__Records for processing__.
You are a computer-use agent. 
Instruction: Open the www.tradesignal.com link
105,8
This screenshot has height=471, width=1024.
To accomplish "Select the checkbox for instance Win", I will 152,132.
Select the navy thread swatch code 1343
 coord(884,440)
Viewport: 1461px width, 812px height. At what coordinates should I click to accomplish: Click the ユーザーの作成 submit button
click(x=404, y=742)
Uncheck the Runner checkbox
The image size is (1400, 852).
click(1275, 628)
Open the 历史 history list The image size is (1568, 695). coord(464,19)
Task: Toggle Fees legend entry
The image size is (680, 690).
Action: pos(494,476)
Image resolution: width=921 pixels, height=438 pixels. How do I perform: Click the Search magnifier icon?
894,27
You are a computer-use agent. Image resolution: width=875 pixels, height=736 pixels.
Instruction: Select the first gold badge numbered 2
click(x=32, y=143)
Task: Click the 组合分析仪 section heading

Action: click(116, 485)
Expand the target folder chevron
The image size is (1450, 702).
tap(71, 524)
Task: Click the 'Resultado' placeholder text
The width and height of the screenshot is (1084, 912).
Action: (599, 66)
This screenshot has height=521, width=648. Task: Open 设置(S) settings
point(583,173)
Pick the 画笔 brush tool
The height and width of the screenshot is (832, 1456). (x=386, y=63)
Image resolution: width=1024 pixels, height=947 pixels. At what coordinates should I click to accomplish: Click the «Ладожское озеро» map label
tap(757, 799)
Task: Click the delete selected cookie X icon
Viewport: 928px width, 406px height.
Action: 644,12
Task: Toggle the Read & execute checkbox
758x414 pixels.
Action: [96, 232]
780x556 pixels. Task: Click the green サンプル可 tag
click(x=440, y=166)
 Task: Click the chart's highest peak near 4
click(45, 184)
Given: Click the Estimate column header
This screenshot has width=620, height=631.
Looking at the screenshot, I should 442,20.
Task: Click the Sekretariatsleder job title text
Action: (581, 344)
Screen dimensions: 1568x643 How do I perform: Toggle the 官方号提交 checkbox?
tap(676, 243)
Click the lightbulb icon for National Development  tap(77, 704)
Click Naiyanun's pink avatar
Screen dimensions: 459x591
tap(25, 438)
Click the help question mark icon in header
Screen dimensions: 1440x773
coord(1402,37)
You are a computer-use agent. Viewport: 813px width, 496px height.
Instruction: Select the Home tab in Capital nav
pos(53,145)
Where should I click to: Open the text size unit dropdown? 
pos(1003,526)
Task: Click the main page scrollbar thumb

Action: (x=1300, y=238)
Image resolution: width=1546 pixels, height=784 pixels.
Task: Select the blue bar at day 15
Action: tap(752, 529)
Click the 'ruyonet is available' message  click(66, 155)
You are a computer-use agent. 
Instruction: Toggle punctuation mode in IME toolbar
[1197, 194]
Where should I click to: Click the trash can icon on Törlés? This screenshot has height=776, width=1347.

__Task goal__.
The number of lines in the records that include "computer" is what is needed, with no other words.

__Solution to the problem__.
4